Page excerpt:
Harris Foundation Grant Will Expand Mental Health Program for Infants Offered by BIU and Geha Infant Clinics in Israel
May 20, 2009, Chicago, IL A $500,000 grant from the Chicago-based Irving Harris Foundation will fund a new program at Bar-Ilan University (BIU) and the Geha Infant Clinic to expand the number of child clinical psychologist interns being trained in Israel.
In making the announcement, Phyllis Glink, executive director of the Harris Foundation, said, “The Foundation’s vision is to greatly increase the number of well-trained clinicians with the skills to provide evidence-based infant mental health treatment and services to at-risk families with very young children who have been exposed to violence or who have experienced traumatic stress. We are excited by Bar-Ilan’s plans to create a multi-disciplinary fellowship program for clinical psychologists who are dedicated to working with these families. This is critical work and our grant will begin to help Israel build an infrastructure of trained clinicians with the skills to effectively intervene early in the lives of children who are suffering and enable them to reach their potential.”
These funds will launch Israel’s first training program for psychologists during their internship, which will boost the number of young clinicians specializing in infant mental health. More specialists in this area are particularly needed to help young children exposed to violence in Israel’s border cities such as Sderot in the western Negev.
This program is directed jointly by Prof. Ruth Feldman, of the Psychology Department and the Gonda Brain Sciences Center at Bar-Ilan University, and Dr. Miri Keren, director of the community-based infant mental health clinic at Geha. The Israeli Ministry of Health is licensing this program, which will be conducted at both the in-house clinic at BIU’s Psychology Department and at the Geha Infant Clinic. The Foundation’s funding will enable the Geha Infant Clinic to deal with severe cases of neglect and abuse.
“At the Bar-Ilan in-house clinic, we will use these funds to help younger children and mothers with post-partum depression. Our clinic will be able to expand its parent-child evaluations, which include observation techniques we created that are now being used worldwide. We analyze the temperaments of the family members, assess the risks of the home environment for the child, and provide a psychological and cognizant diagnosis that includes non-verbal methods of assessment,” said Feldman.
Dr. Keren, president-elect of the World Association for Infant Mental Heath, said, “Based on the knowledge of the impact of negative early care giving experiences on the brain development in the first years of life, and consequently, of the importance of early detection and early psychiatric treatment, training teams become a must. Without adequate trained child clinical psychologists specifically focused on infant psychopathology and parent-infant psychotherapies, the theoretical knowledge will stay in the university libraries…and new generations of lifespan psychopathology will grow out of our very stressful societies.”

Work item A: In the grant announcement, take everything from "This program is" down to "neglect and abuse." and swap "Psychology Department" for "Department of Psychology".
Work item B: According to the grant announcement, which government body is licensing the new program?

(Items from a dataset)

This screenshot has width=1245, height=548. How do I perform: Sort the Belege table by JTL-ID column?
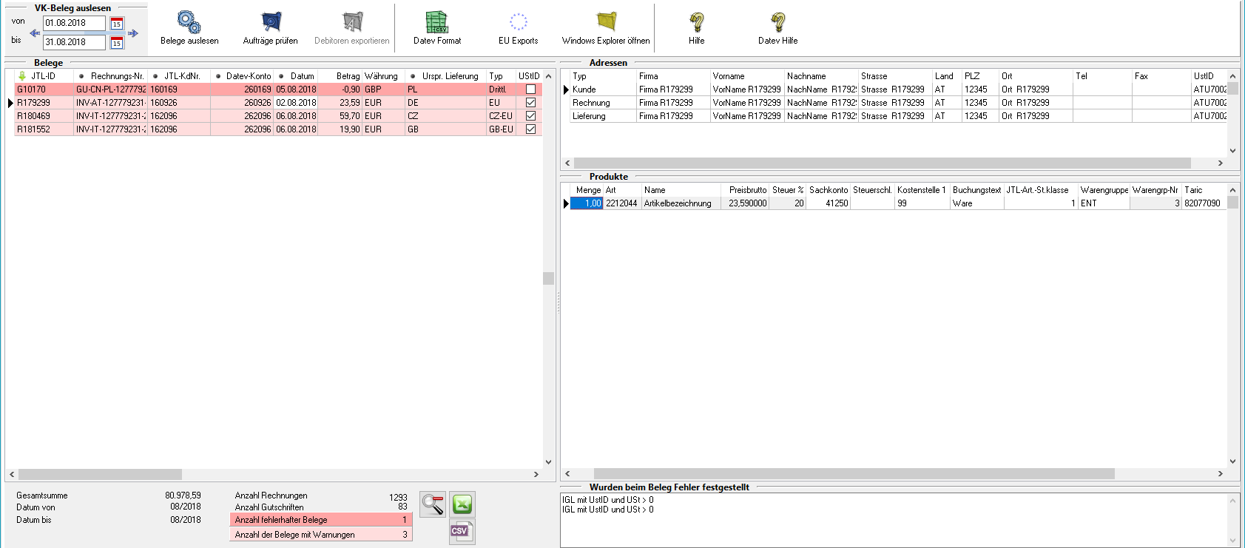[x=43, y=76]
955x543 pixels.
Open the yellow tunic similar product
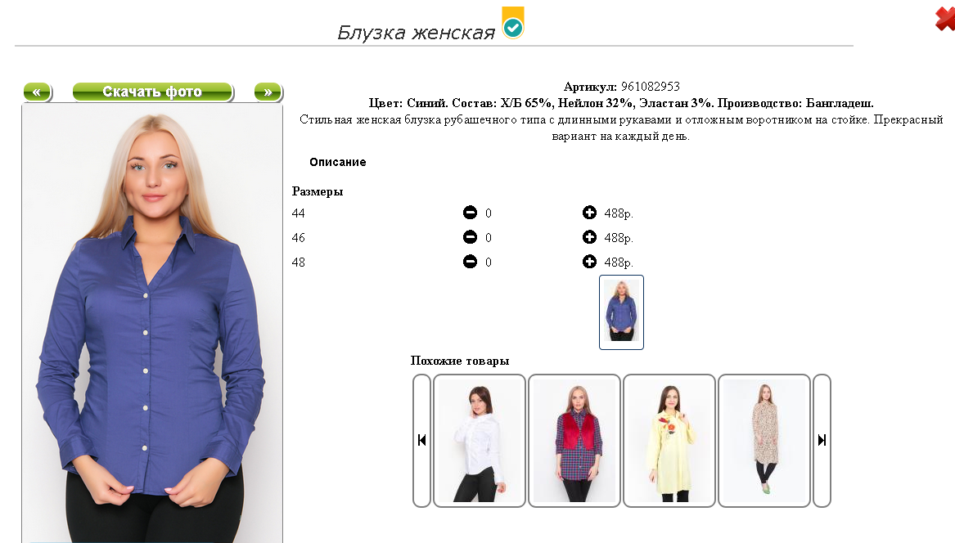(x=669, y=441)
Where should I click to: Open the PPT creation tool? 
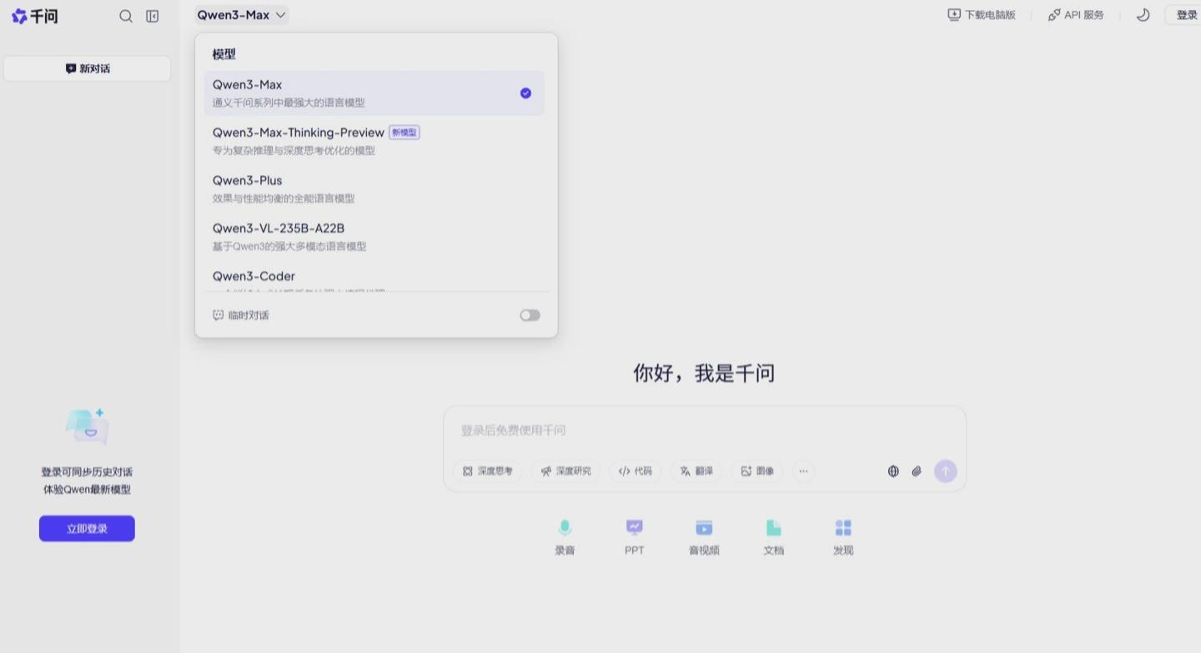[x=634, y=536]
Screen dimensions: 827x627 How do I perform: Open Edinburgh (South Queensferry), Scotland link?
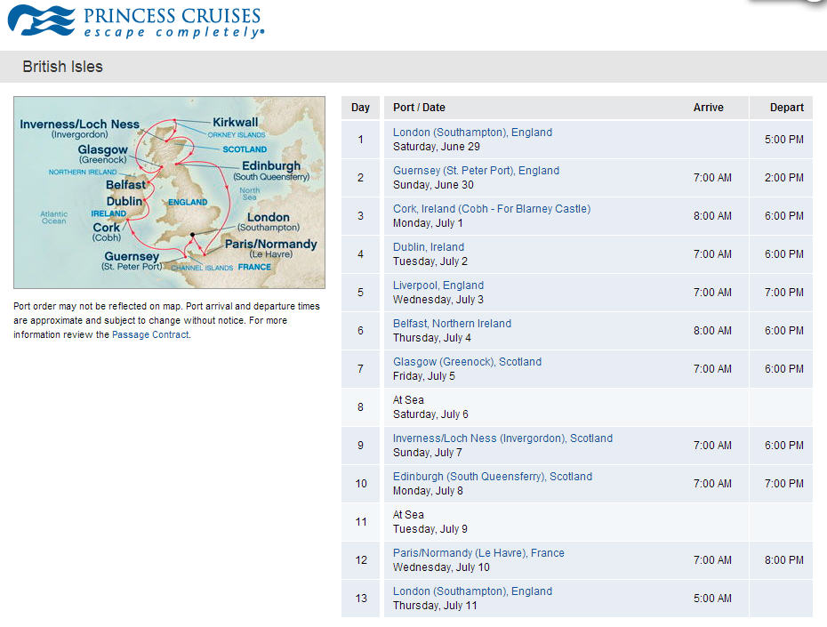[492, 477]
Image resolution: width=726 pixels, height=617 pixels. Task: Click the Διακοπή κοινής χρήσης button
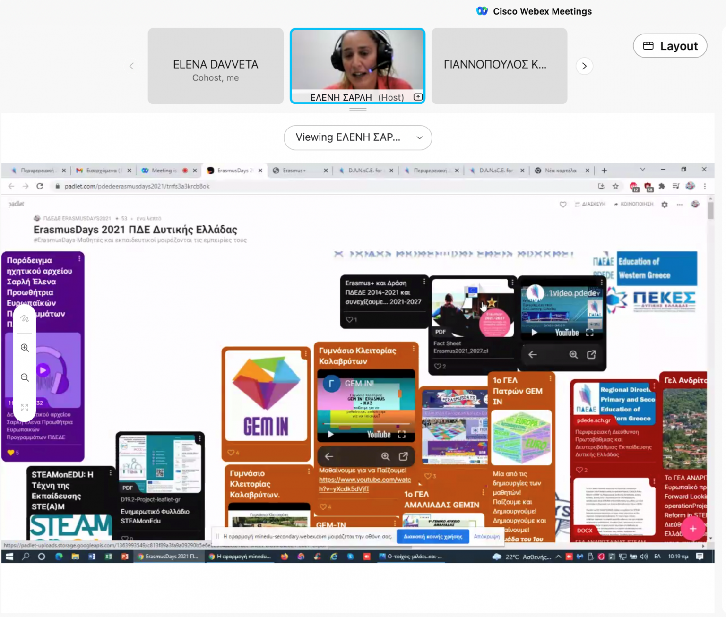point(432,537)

Task result A:
This program is directed jointly by Prof. Ruth Feldman, of the Department of Psychology and the Gonda Brain Sciences Center at Bar-Ilan University, and Dr. Miri Keren, director of the community-based infant mental health clinic at Geha. The Israeli Ministry of Health is licensing this program, which will be conducted at both the in-house clinic at BIU’s Department of Psychology and at the Geha Infant Clinic. The Foundation’s funding will enable the Geha Infant Clinic to deal with severe cases of neglect and abuse.

Task result B: The Israeli Ministry of Health